• **GOAL**: Copy the rows verbatim, starting at the line containing "Switch to the FTP Backup tab label" and ending at the line containing "Looking at the screenshot, I should click(x=28, y=894).", with both of those lines included.

[begin DATASET RECORDS]

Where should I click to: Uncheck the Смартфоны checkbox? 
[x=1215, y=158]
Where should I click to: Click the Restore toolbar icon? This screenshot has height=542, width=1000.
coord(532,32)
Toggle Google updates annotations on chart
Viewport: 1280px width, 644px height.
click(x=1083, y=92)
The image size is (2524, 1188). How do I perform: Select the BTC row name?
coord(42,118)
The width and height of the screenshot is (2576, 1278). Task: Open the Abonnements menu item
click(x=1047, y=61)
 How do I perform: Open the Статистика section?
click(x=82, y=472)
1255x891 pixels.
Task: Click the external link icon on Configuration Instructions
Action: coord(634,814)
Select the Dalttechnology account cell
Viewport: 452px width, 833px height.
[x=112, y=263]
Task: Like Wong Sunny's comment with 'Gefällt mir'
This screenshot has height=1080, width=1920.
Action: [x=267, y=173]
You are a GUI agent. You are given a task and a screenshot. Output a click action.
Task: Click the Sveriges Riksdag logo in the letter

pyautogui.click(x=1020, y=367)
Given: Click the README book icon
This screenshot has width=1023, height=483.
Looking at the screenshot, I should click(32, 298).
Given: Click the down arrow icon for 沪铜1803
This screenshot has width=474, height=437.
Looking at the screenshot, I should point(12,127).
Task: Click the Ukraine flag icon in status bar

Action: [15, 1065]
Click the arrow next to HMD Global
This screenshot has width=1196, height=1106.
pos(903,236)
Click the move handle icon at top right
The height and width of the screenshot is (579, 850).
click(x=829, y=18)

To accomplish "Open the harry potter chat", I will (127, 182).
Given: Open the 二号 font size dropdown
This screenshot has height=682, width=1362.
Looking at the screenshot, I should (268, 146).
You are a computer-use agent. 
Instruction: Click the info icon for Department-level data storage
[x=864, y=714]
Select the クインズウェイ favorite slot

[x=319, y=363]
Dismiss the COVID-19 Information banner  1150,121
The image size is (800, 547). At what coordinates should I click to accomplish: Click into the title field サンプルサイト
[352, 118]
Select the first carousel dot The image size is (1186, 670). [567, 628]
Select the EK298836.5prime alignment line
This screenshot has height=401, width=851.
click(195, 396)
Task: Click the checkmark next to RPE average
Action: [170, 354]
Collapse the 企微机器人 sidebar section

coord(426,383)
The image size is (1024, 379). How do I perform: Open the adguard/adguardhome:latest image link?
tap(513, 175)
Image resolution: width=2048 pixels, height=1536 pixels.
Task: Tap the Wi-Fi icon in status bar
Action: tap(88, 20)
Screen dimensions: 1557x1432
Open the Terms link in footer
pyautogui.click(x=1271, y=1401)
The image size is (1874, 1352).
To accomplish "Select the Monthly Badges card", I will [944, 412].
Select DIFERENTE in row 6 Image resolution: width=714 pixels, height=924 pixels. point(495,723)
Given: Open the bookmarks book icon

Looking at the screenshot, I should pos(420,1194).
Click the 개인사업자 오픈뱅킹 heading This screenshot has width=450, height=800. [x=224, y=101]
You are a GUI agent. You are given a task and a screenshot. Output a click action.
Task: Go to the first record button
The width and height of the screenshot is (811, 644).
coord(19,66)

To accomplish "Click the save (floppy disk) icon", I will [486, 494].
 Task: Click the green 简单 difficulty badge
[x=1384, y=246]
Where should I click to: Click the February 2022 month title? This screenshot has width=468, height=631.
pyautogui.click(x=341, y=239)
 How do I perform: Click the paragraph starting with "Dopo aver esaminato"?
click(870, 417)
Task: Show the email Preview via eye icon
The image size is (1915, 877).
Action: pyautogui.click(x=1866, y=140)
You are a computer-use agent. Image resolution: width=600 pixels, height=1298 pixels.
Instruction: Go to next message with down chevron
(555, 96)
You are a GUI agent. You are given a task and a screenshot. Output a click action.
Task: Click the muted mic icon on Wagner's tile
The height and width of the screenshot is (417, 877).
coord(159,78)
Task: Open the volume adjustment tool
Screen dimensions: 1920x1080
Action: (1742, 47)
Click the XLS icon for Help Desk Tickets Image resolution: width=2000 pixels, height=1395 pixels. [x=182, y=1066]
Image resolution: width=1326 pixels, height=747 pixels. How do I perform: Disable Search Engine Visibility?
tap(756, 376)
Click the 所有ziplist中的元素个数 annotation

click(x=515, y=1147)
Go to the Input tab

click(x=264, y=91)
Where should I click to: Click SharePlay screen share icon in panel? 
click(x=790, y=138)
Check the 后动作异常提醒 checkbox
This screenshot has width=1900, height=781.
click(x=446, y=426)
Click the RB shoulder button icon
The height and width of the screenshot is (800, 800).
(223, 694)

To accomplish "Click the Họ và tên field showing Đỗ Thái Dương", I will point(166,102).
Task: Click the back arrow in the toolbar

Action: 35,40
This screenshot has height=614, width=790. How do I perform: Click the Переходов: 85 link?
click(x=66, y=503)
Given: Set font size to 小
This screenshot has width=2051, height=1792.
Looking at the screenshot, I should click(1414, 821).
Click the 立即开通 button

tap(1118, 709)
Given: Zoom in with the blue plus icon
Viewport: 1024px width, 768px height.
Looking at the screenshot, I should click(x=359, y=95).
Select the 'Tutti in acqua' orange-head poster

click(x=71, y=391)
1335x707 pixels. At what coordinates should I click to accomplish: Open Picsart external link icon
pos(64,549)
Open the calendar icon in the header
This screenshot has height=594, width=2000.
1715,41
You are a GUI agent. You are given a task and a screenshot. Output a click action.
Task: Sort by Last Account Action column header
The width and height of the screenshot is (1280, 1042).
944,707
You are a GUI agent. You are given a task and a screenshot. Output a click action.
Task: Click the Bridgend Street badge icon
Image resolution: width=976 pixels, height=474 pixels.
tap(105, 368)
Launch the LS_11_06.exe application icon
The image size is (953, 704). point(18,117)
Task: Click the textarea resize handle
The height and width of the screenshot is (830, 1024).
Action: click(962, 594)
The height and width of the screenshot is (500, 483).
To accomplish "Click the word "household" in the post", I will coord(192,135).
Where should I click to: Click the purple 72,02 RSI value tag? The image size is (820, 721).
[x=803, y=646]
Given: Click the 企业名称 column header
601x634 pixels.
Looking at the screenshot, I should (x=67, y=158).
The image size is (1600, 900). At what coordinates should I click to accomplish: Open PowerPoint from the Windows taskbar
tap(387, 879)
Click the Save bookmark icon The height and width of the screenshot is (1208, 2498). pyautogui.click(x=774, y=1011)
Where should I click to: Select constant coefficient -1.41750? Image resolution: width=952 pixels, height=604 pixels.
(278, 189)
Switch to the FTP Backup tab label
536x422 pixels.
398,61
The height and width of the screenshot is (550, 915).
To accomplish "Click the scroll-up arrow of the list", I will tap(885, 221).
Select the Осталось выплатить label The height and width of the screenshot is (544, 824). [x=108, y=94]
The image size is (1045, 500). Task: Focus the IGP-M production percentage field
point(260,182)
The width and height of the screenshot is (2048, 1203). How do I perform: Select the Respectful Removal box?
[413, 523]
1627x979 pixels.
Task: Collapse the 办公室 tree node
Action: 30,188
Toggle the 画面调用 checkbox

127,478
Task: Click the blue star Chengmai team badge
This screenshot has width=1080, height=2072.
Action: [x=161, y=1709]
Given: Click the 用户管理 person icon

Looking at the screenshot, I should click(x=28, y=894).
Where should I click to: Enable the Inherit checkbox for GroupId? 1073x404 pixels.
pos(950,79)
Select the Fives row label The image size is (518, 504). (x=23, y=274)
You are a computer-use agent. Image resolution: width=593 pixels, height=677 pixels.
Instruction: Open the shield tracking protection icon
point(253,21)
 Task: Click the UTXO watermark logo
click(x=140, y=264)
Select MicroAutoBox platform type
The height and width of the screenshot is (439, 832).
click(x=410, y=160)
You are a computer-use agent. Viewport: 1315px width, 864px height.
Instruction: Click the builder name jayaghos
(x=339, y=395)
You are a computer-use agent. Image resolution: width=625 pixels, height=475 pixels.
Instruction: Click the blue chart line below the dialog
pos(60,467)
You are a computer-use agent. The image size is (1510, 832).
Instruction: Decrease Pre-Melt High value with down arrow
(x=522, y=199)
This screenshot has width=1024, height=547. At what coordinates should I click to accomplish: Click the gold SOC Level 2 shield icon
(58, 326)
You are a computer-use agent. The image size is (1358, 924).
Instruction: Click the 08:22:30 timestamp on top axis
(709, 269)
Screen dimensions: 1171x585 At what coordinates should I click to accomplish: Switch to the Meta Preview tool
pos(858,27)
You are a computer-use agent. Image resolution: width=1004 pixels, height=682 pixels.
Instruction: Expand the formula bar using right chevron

[end DATASET RECORDS]

• **THE RESULT**:
Switch to the FTP Backup tab label
536x422 pixels.
398,61
The height and width of the screenshot is (550, 915).
To accomplish "Click the scroll-up arrow of the list", I will tap(885, 221).
Select the Осталось выплатить label The height and width of the screenshot is (544, 824). [x=108, y=94]
The image size is (1045, 500). Task: Focus the IGP-M production percentage field
point(260,182)
The width and height of the screenshot is (2048, 1203). How do I perform: Select the Respectful Removal box?
[413, 523]
1627x979 pixels.
Task: Collapse the 办公室 tree node
Action: 30,188
Toggle the 画面调用 checkbox

127,478
Task: Click the blue star Chengmai team badge
This screenshot has width=1080, height=2072.
Action: [x=161, y=1709]
Given: Click the 用户管理 person icon

Looking at the screenshot, I should click(x=28, y=894).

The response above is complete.